Sketch By Ben Davies BBC News political reporter |

 Even TUC general secretary Brendan Barber has a laugh at conference |
Lefties are often portrayed as scruffy and a bit humourless but you don't have to spend too much time at the TUC conference to realise that this is mostly an ill-deserved stereotype. To test the theory that it is possible to be rather left wing and also blessed with the gift of laughter, there seemed no better place to start than the Morning Star rally.
Former voice of the British Communist Party, the Star still has links in that direction but has taken on a broader role now as a voice of the labour movement.
It is because of its detailed and year-round coverage of union matters the rally can always boast a good selection of speakers.
Not even a cuppa
This year it was the T&G's Tony Woodley, Amicus' Derek Simpson plus Ruth Winters of the FBU and Mark Serwotka of PCS - all smartly dressed.
Now the Star is a publication with a modest income and it was something of a disappointment on the lunchtime fringe to find it could not stretch to sandwiches - nor even, as Mr Woodley remarked, a cuppa.
Sponsorship would be forthcoming by next year's conference, he pledged generously, before begging the paper's editor to stop using the same picture every time they did a story about the T&G.
"You make me look like something out of Quatermass," he said before going to point out a fact that is hard to ignore at the TUC conference.
A lot of delegates are, well, past the first flush of youth, to put it mildly.
"I'm middle aged and I'm usually one of the younger ones around - we're like the church, we're running out of parishioners," he joked, to much self-deprecating laughter around the room.
Gags and gaffers
And that is a theme that keeps on coming up at the TUC. Unions used to have a membership of 13.7 million in 1979 - and it's less than half that now.
Mr Woodley believes the reason is partly to do with too much sucking up to the "gaffer and the government".
Mr Simpson meanwhile told a joke about football which bombed before confiding he wasn't really very good at soccer gags.

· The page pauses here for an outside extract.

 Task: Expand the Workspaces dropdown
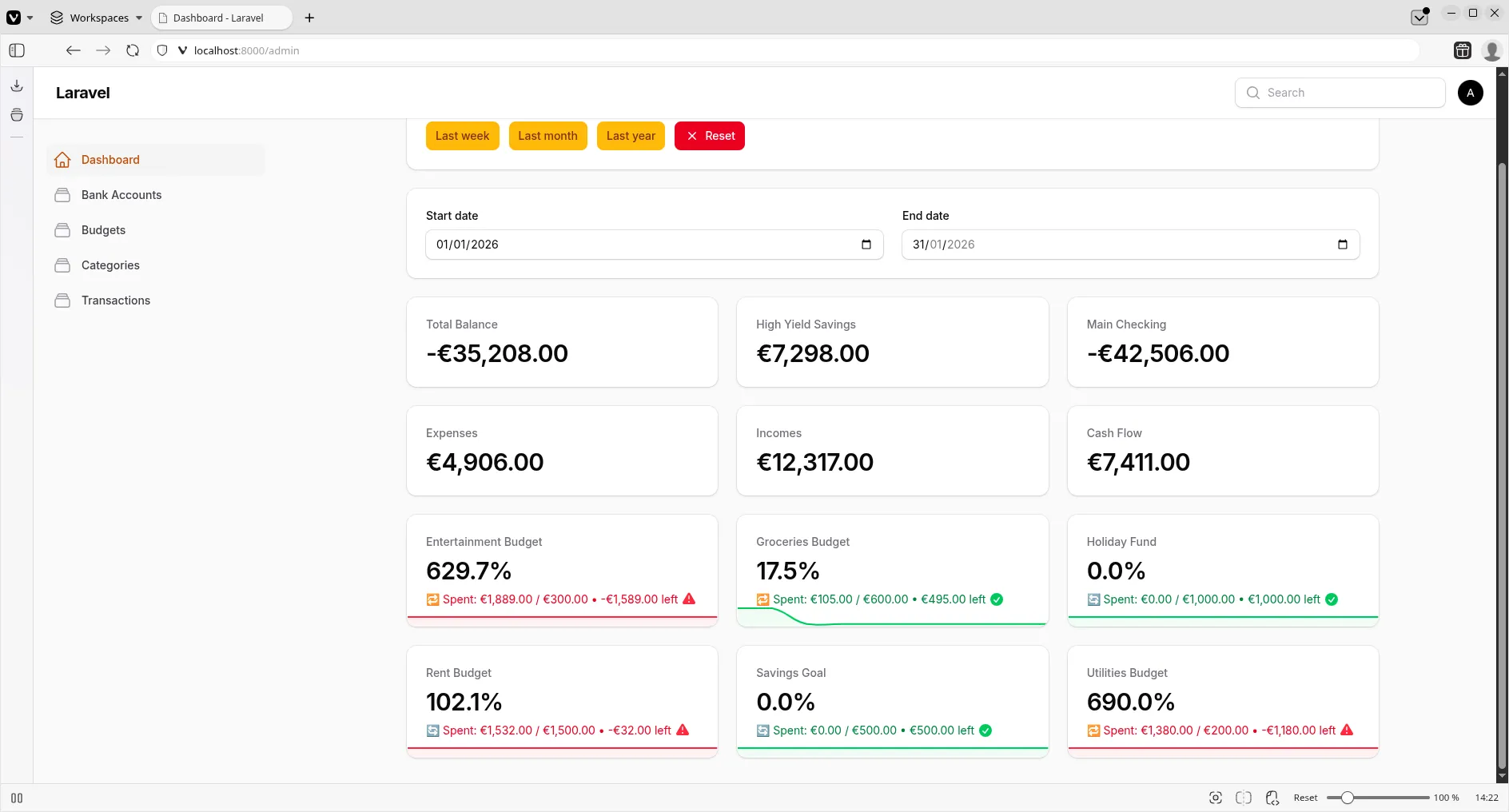pos(96,18)
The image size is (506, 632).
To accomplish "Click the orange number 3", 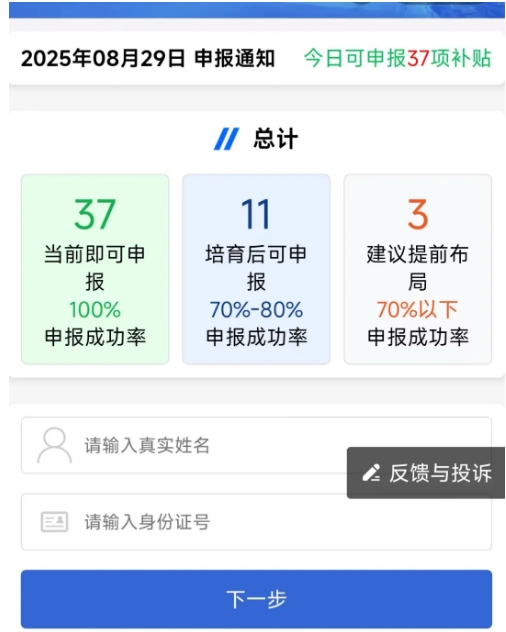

On a more serious note he said unions had to match international business trends by going global.
"We need to develop an international trade union movement to cope with the flow of international capital," he said before arguing a merger with the T&G and GMB would allow one voice to represents hundreds of thousands of workers and end unnecessary competition.
The only people who should fear such an amalgamation were "New Labour acolytes" who wanted to ensure their legacy after Tony Blair had gone, those who had "sweetheart agreements" with managers and anyone trying to "get their arse on a red piece of leather, if you know what I mean".
That was taken to be a further confirmation, as if one were needed, that Mr Simpson is not seeking a peerage.